• [ASSIGNMENT 1] List every Constitutional Government that the excerpt about Pereira names.
• [ASSIGNMENT 2] Write out the part of the excerpt about Pereira that opens with the words containing "He is the incumbent" and closes with "VIII Constitutional Government.".
+++ EXCERPT
He is the incumbent Minister of the Presidency of the Council of Ministers, serving since July 2023 in the IX Constitutional Government of East Timor led by Prime Minister Xanana Gusmão.

In the VI Constitutional Government, Pereira was one of four Ministers of State, and also Minister of the Presidency of the Council of Ministers. In the VII Constitutional Government, he was Deputy Minister of the Prime Minister for the Delimitation of Borders. From June 2018 to May 2020, he was again Minister of State and Minister of the Council of Ministers, in the VIII Constitutional Government.

==Early life and career==
Pereira was born in the then Portuguese Timor (now East Timor) on 31 March 1956. During the 24 years of the Indonesian occupation of East Timor (1975-1999), he lived initially in the Portuguese capital, Lisbon, where he studied music and worked as a civil servant. Later, Pereira emigrated to Australia where his first daughter Shana was born in 1980. From 1991 to 1999 he was executive director of the Australian-based international humanitarian organization East Timor Relief Association Incorporated Inc. (ETRA), which advocated the independence of East Timor and provided humanitarian aid.
++++++
+++ SOURCE INFORMATION
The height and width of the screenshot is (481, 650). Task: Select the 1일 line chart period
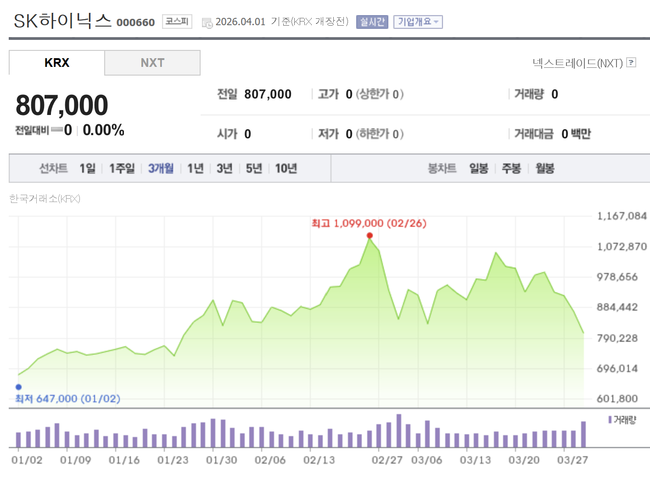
++++++
+++ SOURCE INFORMATION
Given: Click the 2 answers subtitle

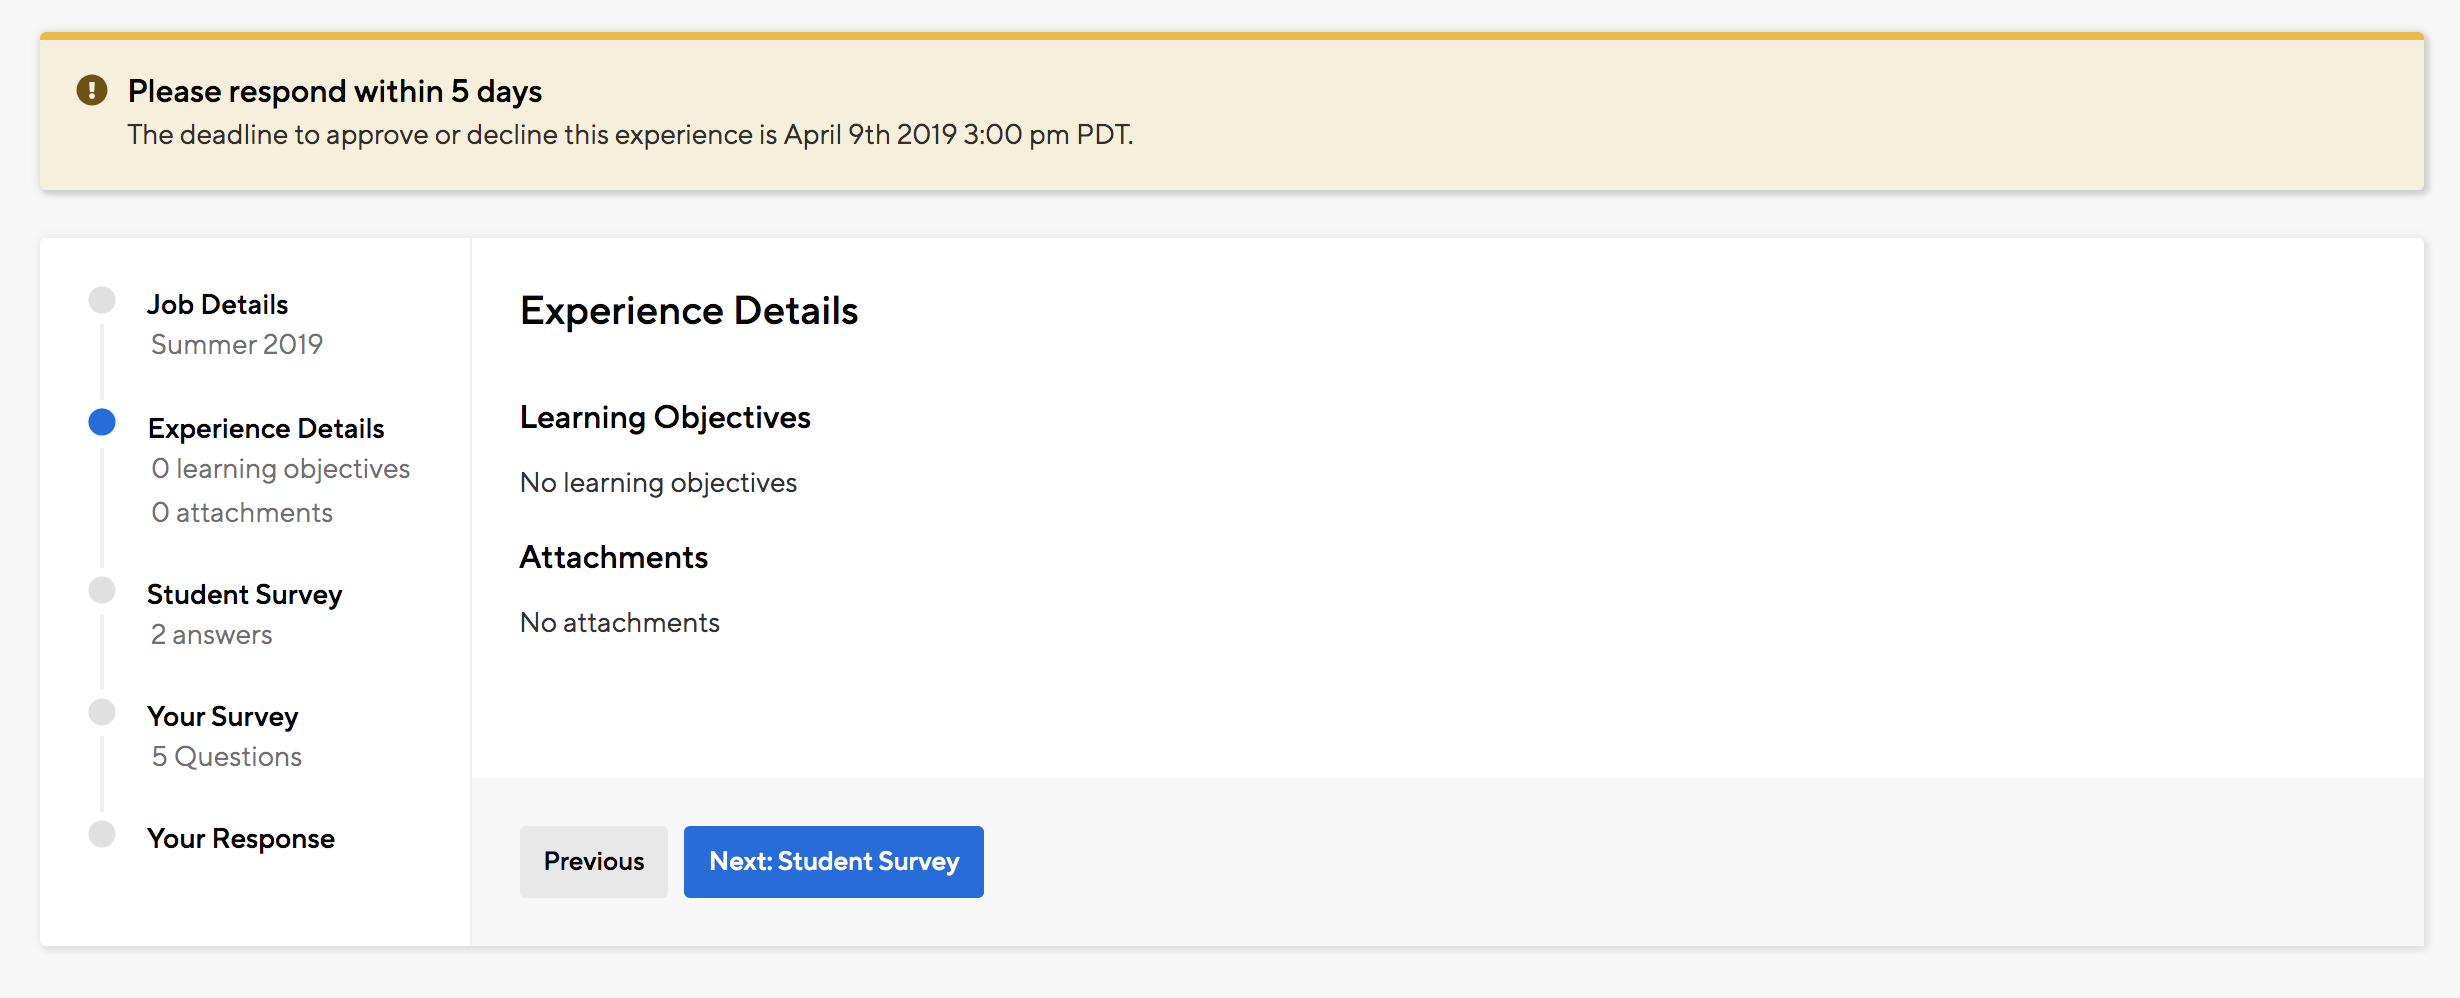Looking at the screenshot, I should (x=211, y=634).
++++++
+++ SOURCE INFORMATION
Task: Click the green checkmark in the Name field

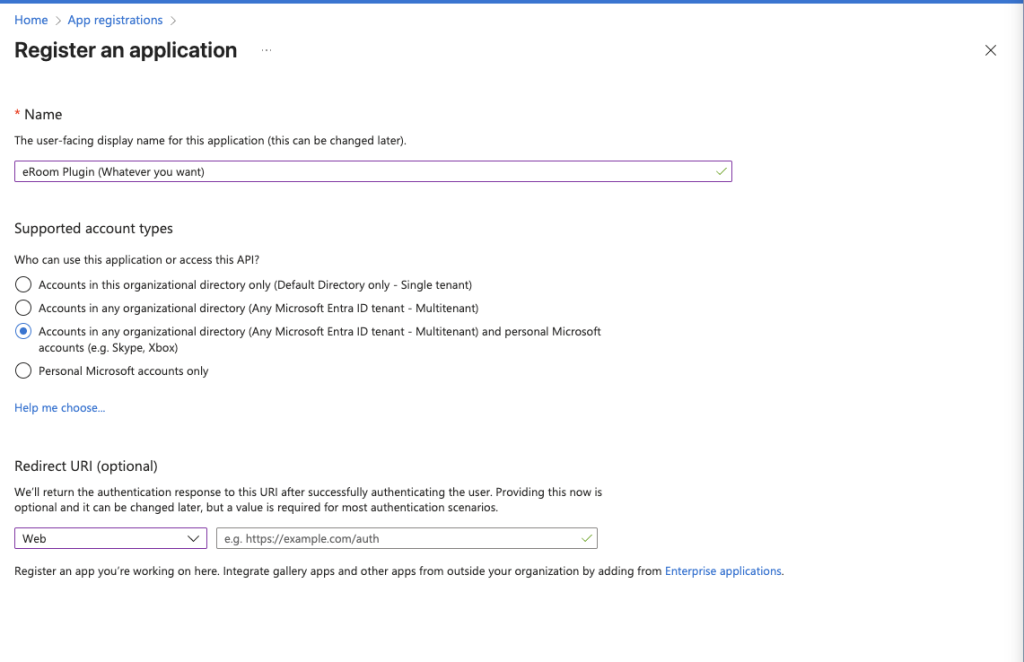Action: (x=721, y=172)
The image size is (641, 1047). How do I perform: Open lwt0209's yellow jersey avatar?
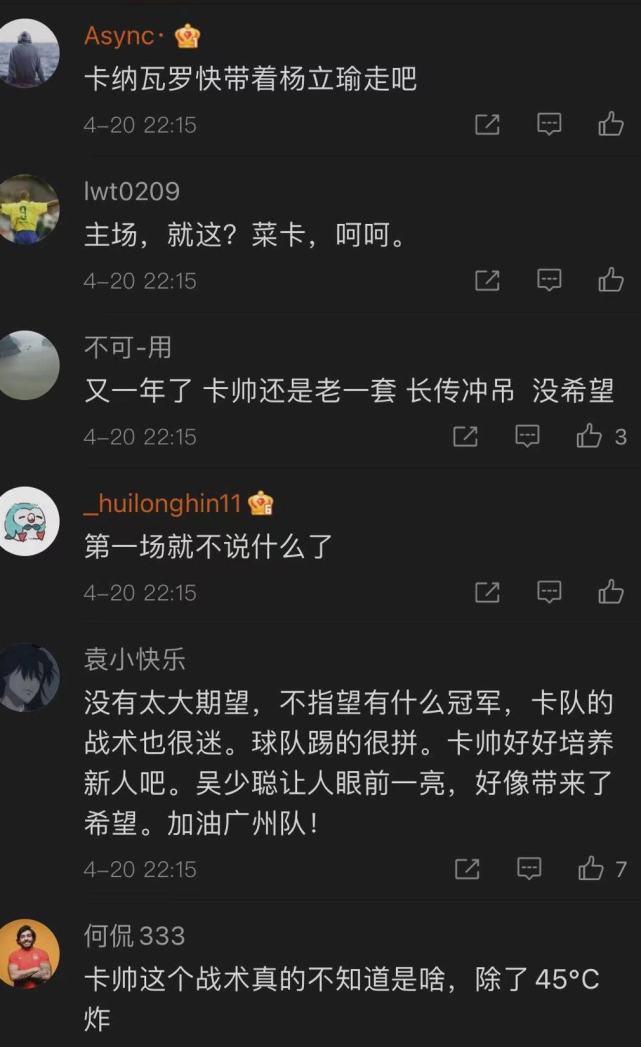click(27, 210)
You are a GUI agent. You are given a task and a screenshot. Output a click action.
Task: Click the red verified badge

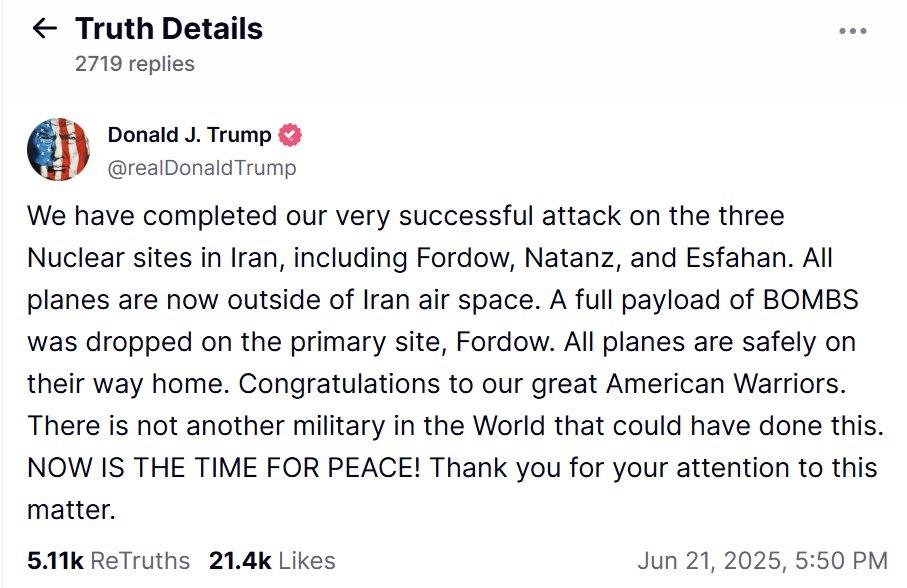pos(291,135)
++++++
• [REPLY 1]
IX Constitutional Government
VI Constitutional Government
VII Constitutional Government
VIII Constitutional Government

• [REPLY 2]
He is the incumbent Minister of the Presidency of the Council of Ministers, serving since July 2023 in the IX Constitutional Government of East Timor led by Prime Minister Xanana Gusmão.

In the VI Constitutional Government, Pereira was one of four Ministers of State, and also Minister of the Presidency of the Council of Ministers. In the VII Constitutional Government, he was Deputy Minister of the Prime Minister for the Delimitation of Borders. From June 2018 to May 2020, he was again Minister of State and Minister of the Council of Ministers, in the VIII Constitutional Government.